Estimated long-acting PrEP effectiveness in the HPTN 084 cohort using a model-based HIV incidence in the absence of PrEP


BACKGROUND: HPTN 084 is a randomized double-blind controlled-superiority study assessing the safety and efficacy of long-acting injectable cabotegravir for pre-exposure prophylaxis (CAB-LA) for preventing HIV in African women aged 18-45 years. Daily oral tenofovir disoproxil fumarate and emtricitabine (TDF/FTC) was an active comparator; there was no placebo control. We estimate the incidence in a hypothetical placebo control arm and project the effectiveness of CAB-LA compared to placebo.
METHODS: Our model-based counterfactual predicts HIV risk in cohorts of sub-Saharan Africa (SSA) women based on individual VOICE risk scores and HIV incidence, prevalence, and viral load suppression among adult males in the communities of each trial site. HIV risk is used to predict cumulative HIV incidence over one year of follow-up. This model was calibrated to data from the VOICE trial and previously validated by comparing predicted HIV incidence to that observed in HPTN 035, FEM-PrEP, ASPIRE, and ECHO.

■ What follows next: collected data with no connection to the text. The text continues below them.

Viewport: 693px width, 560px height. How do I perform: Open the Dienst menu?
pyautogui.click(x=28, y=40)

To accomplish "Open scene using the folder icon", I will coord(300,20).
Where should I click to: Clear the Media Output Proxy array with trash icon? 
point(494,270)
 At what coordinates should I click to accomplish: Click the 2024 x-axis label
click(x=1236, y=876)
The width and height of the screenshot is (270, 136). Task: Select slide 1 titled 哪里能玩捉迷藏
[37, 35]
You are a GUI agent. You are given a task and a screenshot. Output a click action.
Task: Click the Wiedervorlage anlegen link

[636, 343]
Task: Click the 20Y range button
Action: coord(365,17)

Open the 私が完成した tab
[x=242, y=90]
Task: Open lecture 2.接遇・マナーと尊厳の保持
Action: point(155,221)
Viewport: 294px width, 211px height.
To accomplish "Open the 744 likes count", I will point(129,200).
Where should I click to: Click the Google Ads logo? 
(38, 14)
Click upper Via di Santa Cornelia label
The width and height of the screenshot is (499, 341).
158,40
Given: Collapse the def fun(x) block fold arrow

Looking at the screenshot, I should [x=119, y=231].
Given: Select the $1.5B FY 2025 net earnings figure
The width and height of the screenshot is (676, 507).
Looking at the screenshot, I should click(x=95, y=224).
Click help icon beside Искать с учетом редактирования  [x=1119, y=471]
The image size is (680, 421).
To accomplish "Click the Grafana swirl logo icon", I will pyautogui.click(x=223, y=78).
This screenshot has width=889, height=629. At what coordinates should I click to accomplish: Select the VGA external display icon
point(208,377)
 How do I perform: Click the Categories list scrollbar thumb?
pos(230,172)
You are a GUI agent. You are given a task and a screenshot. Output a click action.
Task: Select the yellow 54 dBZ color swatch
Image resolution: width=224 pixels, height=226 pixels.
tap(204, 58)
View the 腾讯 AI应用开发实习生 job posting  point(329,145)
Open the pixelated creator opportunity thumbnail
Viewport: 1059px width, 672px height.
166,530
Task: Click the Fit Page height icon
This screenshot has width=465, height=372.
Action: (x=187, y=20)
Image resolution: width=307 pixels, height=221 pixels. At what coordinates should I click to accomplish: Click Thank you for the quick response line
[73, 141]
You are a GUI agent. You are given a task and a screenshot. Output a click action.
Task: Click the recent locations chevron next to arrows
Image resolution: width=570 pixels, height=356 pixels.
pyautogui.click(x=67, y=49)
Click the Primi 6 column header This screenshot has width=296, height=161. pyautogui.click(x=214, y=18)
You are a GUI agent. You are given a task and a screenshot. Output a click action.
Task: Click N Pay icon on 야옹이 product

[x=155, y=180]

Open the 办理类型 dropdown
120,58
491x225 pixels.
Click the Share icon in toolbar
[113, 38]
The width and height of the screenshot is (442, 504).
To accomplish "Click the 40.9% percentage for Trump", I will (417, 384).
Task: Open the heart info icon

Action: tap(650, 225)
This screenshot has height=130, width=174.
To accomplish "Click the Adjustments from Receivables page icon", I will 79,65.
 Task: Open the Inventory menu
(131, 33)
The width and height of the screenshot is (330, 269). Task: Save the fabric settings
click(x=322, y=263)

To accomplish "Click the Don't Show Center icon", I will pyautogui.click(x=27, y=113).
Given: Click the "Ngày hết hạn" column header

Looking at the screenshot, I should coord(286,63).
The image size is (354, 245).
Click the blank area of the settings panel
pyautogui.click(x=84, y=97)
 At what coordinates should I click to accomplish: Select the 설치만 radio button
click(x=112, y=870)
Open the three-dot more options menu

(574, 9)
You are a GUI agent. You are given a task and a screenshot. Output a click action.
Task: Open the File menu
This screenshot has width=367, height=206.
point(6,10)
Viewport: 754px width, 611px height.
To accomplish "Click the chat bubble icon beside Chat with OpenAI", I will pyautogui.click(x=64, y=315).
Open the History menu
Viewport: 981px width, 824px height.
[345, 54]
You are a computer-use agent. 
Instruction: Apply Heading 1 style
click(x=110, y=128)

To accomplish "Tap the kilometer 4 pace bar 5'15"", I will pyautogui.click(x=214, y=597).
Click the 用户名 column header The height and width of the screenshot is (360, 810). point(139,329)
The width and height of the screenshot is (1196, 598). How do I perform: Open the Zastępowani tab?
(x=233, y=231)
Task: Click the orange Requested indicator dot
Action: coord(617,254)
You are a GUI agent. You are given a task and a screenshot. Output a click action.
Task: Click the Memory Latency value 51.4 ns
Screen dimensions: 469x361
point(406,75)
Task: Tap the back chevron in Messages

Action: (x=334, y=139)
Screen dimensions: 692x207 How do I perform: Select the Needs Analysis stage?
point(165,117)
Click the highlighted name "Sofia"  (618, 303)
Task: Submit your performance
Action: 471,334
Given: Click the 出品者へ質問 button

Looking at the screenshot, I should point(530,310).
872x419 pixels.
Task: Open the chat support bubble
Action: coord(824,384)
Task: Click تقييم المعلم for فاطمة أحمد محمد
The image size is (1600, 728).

RESULTS: Overall, we project a counterfactual placebo incidence of 2.2% (95% cred. int. 1.7% - 2.8%) in the HPTN 084 study cohort compared to 0.2% (95% conf. int. 0.06-0.52%) in the CAB-LA arm and 1.86% (95% conf. int. 1.3-2.57) in the TDF/FTC arm, suggesting an effectiveness against HIV acquisition of 91% (95% cred. int. 76%-97%) and 15% (95% cred. int. -26%-44%), respectively, compared to placebo.
CONCLUSIONS: For ethical reasons effectiveness of new HIV prevention products, such as CAB-LA, must be compared to an approved PrEP product such as TDF/FTC, whose effectiveness depends on adherence. Counterfactual estimates of incidence allow for comparison of such products against a hypothetical placebo control. This model-based counterfactual, using contemporary epidemic data and participant risk factors, provides additional assurance that CAB-LA reduced HIV acquisition risk by 90% among women in SSA. This effectiveness estimate can be further refined and validated with additional counterfactuals using other data and methodologies.